Rudko Kawczynski vom „Rom und Cinti Union e.V.“ über die drei neuen sicheren Herkunftsstaaten, eine mögliche Klage und deutsche Vernebelungstaktiken.

„Jeder Mensch, der aus triftigen Gründen seine Heimat verlässt, hat nach der Genfer Flüchtlingskonvention ein Anrecht auf Schutz.“ – Romviertel in Belgrad. Foto: dpa
Daniel Bax
Interview von Daniel Bax

taz: Herr Kawczynski, die Bundesregierung will jetzt weitere Balkan-Länder zu „sicheren Herkunftsstaaten“ erklären, namentlich Albanien, Montenegro und das Kosovo. Was halten Sie davon?

Rudko Kawczynski: Wir werden dagegen klagen und, wenn es sein muss, bis vor das Verfassungsgericht oder den Europäischen Gerichtshof für Menschenrechte ziehen. Denn damit wird die Genfer Flüchtlingskonvention ausgehebelt.

Welchen Unterschied macht es, wenn ein Land zum sicheren Herkunftsstaat erklärt wird? Kann man gegen einen abgelehnten Asylentscheid nicht immer noch Widerspruch einlegen?

Die Leute, die über die Asylanträge entscheiden, sind keine Richter, sie handeln nach Vorschrift.
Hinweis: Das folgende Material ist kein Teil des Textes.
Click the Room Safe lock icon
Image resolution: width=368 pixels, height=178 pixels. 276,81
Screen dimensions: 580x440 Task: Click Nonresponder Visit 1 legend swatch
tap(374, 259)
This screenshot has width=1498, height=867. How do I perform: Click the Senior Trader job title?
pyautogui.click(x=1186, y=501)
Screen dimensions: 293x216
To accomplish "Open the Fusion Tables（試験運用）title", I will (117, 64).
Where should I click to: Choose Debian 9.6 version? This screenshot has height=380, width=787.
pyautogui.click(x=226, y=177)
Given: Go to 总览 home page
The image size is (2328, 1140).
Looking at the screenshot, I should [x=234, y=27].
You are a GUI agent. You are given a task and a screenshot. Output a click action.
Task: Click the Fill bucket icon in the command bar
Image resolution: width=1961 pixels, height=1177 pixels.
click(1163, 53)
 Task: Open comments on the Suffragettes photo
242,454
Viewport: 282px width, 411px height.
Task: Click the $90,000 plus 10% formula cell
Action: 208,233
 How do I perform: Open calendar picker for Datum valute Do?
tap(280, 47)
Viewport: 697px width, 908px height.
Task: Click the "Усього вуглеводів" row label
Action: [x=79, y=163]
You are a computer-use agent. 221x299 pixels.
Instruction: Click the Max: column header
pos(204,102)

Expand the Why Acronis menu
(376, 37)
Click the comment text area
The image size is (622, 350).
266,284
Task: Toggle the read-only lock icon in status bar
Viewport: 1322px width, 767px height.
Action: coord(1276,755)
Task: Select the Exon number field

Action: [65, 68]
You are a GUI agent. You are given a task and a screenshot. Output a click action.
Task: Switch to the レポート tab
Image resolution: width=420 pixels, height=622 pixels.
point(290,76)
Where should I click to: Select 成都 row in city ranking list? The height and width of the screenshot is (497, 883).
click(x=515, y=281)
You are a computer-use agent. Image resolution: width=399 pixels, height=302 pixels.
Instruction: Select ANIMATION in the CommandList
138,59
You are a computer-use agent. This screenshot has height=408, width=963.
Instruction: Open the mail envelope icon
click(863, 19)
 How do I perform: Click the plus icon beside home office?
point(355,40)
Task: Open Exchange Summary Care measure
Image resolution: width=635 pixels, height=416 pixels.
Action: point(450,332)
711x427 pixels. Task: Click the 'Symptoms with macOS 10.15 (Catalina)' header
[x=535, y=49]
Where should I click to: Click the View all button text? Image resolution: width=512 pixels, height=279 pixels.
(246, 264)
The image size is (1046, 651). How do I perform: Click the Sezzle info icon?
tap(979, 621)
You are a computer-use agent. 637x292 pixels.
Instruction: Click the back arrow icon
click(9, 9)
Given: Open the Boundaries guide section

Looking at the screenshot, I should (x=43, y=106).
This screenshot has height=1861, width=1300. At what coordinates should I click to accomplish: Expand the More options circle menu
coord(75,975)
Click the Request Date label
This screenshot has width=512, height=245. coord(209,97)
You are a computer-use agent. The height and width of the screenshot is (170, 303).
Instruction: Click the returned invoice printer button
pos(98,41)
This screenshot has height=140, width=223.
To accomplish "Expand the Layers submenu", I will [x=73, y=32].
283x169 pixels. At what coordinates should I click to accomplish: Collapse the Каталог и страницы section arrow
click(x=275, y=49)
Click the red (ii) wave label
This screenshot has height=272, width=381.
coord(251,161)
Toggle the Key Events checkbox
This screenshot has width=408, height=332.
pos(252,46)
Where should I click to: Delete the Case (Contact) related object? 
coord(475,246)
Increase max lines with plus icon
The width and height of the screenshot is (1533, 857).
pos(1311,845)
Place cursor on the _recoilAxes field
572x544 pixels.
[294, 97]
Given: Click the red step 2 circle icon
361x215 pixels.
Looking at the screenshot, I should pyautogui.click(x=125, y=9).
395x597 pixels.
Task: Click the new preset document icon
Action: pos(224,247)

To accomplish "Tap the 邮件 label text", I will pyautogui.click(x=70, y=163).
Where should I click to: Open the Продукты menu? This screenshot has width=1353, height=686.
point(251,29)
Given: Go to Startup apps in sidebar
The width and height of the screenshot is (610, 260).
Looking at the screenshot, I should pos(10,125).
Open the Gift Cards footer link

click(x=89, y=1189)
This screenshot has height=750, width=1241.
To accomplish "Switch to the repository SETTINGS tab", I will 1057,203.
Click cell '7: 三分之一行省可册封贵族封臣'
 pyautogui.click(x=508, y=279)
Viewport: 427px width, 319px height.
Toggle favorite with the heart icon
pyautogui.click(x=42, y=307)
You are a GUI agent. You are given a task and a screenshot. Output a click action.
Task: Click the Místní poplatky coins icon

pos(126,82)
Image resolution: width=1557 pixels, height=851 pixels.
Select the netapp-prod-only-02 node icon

Indem sie das Verfahren auf diese Weise verkürzt, will die Bundesregierung verhindern, dass unabhängige Gerichte diese Entscheidungen kontrollieren und überprüfen – und eventuell zu einem anderen Ergebnis kommen.

Die Bundesregierung argumentiert, dass aus diesen Ländern kaum jemand Anspruch auf Asyl habe, die vielen Antragsteller aber die Behörden überlasten und man den Platz für andere Flüchtlinge brauche. Ist das nicht nachvollziehbar?

Nein. Wir schaffen ja auch nicht die Polizei ab, wenn sie überlastet ist. Jeder Mensch, der aus triftigen Gründen seine Heimat verlässt, hat nach der Genfer Flüchtlingskonvention ein Anrecht auf Schutz. Das neue Gesetz erlaubt, willkürlich bestimmte Gruppen auszusieben und nur die Gruppen dazubehalten, die genehm sind. Es gibt bei den Anhörungen meistens keine Übersetzung in Romanes. Diese Verfahren sind völkerrechtswidrig. Es ist ein Anti-Roma-Gesetz, auch wenn das keiner so offen sagt. Man redet vom westlichen Balkan, aber meint die Roma. Das ist reine Vernebelungstaktik. Aber darin sind wir Deutschen traditionell gut.

Asylbewerber sollen künftig bis zu ihrer Abschiebung in den Erstaufnahmeeinrichtungen verbleiben und dort nur noch Sachleistungen erhalten. Die Bundesregierung erhofft sich davon einen Abschreckungseffekt: dass weniger Flüchtlinge kommen, die keine Aussicht auf Asyl haben. Ist das realistisch?

Alle internationalen Organisationen – ob OSZE, Europarat oder Amnesty International – berichten über die institutionelle Diskriminierung und rassistische Verfolgung der Roma, insbesondere in Osteuropa. Doch statt Druck auf diese Länder auszüben, stellt Deutschland ihnen jetzt einen Persilschein aus. Und es zwingt Länder wie Mazedonien und Serbien dazu, ihre Roma an den Grenzen gezielt auszusieben und dafür zu sorgen, dass sie nicht aus ihren Ländern ausreisen – das ist ein neuer Eiserner Vorhang, aber nur für eine bestimmte Gruppe. Wenn das keine politische Verfolgung ist, was dann?

Das ist ein tödliches Signal.

Rudko Kawczysnki

Die EU hat diverse Strategien entwickelt, um die Lage der Roma in ihren Herkunftsländern zu verbessern. Warum haben sie so wenig gebracht?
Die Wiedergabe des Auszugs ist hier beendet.